Kabir, a fifteenth-century Hindu mystic, writes:

            What you call ‘salvation’ belongs to the time before death.

            If you don’t break your ropes while you’re alive,

            do you think

            ghosts will do it after? ….

            What is found now is found then.

            If you find nothing now,

            you will simply end up with an apartment in the City of Death.

            If you make love with the divine now, in the next life you will have

                 the face of satisfied desire.

To make love with the divine. I suspect most of us will picture that as a warm, privatized, affective intimacy, the way we imagine romantic love, except here the other partner is God. Indeed, Christian mystical literature abounds with images of this kind, as does the Gospel of John. There’s nothing wrong with that, except that such a conception is over-idealized and over-privatized. Making love with the divine, if Jesus is to be believed, is something more assessable and more communal than our affective image of intimacy. 

How do we make love with the divine in this life? I have always taught that there are four non-negotiables to Christian discipleship: moral fidelity in our private lives, a commitment to social justice, some involvement within ecclesial community, and a mellow, gracious heart. We make love to the divine by living out these in our lives.

To make this more assessable, let me suggest that making love with the divine in this life asks ten things of us.

  1. A moral fidelity in our private lives

Scripture tells us that those who love God keep his commandments and those who say they love him but don’t keep his commandments are liars. Moreover, it tells us that we are inside a body within which even our most private actions affect everyone else. We make love with the divine by not having any dark, hidden secrets.

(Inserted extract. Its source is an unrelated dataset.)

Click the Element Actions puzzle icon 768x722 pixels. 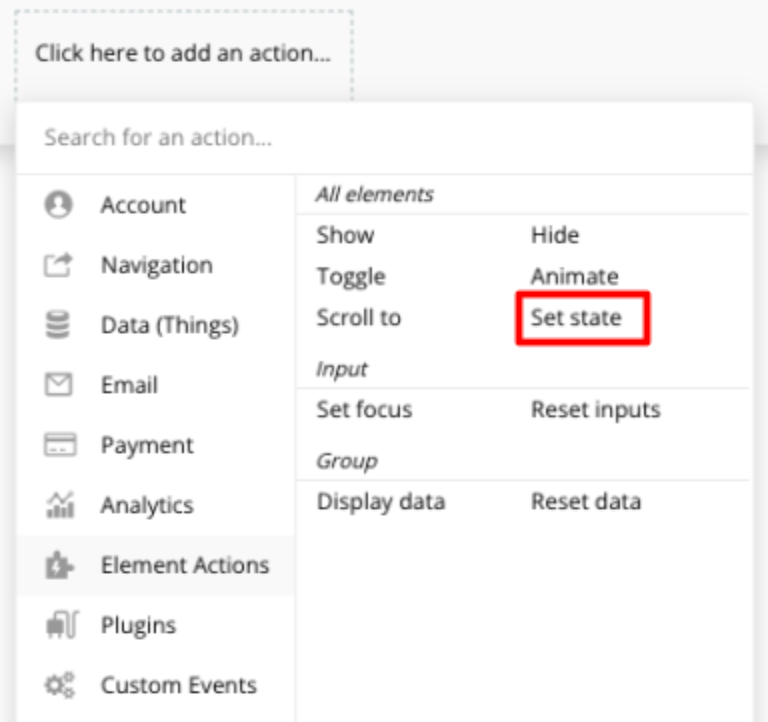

2. An effort to live out our lives inside of community

We are called to live our lives and come to God inside of a community. We cannot make love with God alone. It’s always God, others, and ourselves. When we stand before God in judgment, as Charles Peguy suggests, we will be asked, “Where are the others?” Making love with the divine means being both spiritual and religious.

3. A mellow heart that radiates gratitude and forgiveness

Like the older brother of the prodigal son, we can do all the right things, but with the wrong energy. We make love with God by fueling ourselves with gratitude rather than bitterness, and by forgiving others (and God) for life’s unfairness and all the things that have wounded us.

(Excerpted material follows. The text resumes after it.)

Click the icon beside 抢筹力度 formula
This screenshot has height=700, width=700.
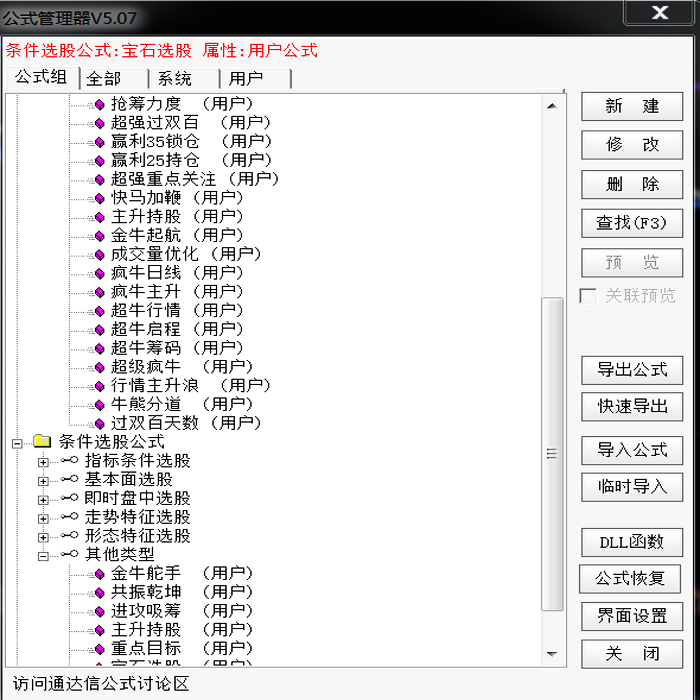click(99, 104)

4. A proactive reaching out to the poor and a perennial concern for justice to the world

We cannot make love with God inside an intimacy that does not also take in the poor and the broken. Likewise, we cannot make love with God when we are indifferent to injustice. As Jesus makes clear, a private personal relationship with God never compensates for indifference to the poor and to injustice.

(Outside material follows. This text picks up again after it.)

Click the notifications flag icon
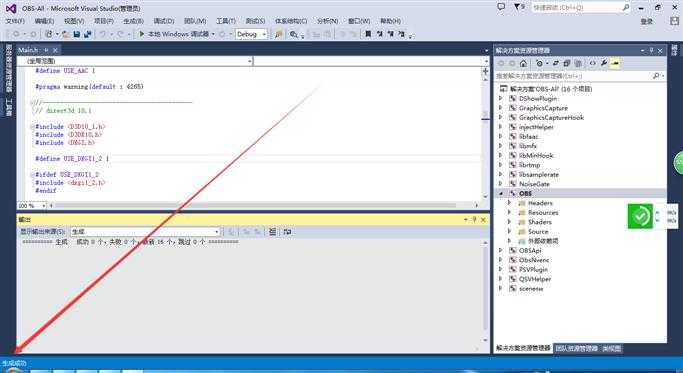pos(517,7)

5. A life lived in truth which refuses to lie no matter how inconvenient

To make love with the divine is to live in the truth. Satan is the prince of lies. The single most dangerous thing we can do spiritually is to refuse to acknowledge what is true, and the single most important way we make love with God is never to lie.

6. A childlikeness that never falls into the illusion of self-sufficiency

Life may never be taken for granted, but only as granted. We make love to the divine by never living the illusion of self-sufficiency, by acknowledging always that life is gift and that we are dependent and interdependent with others and with God.

7. A perennial effort to love those who hate us, to not give back in kind

We make love with the divine whenever we love those who hate us, bless those who curse us, and forgive those who hurt us. This is its very essence.

8. A heart open to all

God’s eternal banquet table is open to everyone who is willing to sit down with everyone. Since God loves everyone, we make love with the divine by sharing God’s universal embrace.

9. An habitual openness to let God’s energy flourish within our lives

We make love with the divine by letting God’s energy flourish through our lives, namely, when we let the divine energy inside us be joyous and generative so as to radiate life no matter what cards we are dealt. 

10. A willingness to wait, to live in patience

We make love with the divine whenever we accept to live in patience, to wait for life and love to unfold according to their own inner dictates. We make love to the divine whenever we carry healthily the tension of chastity, not just in the area of sexuality, but also in all areas of life.

The prophet Micah puts all of this succinctly: act justly, love tenderly, and walk humbly.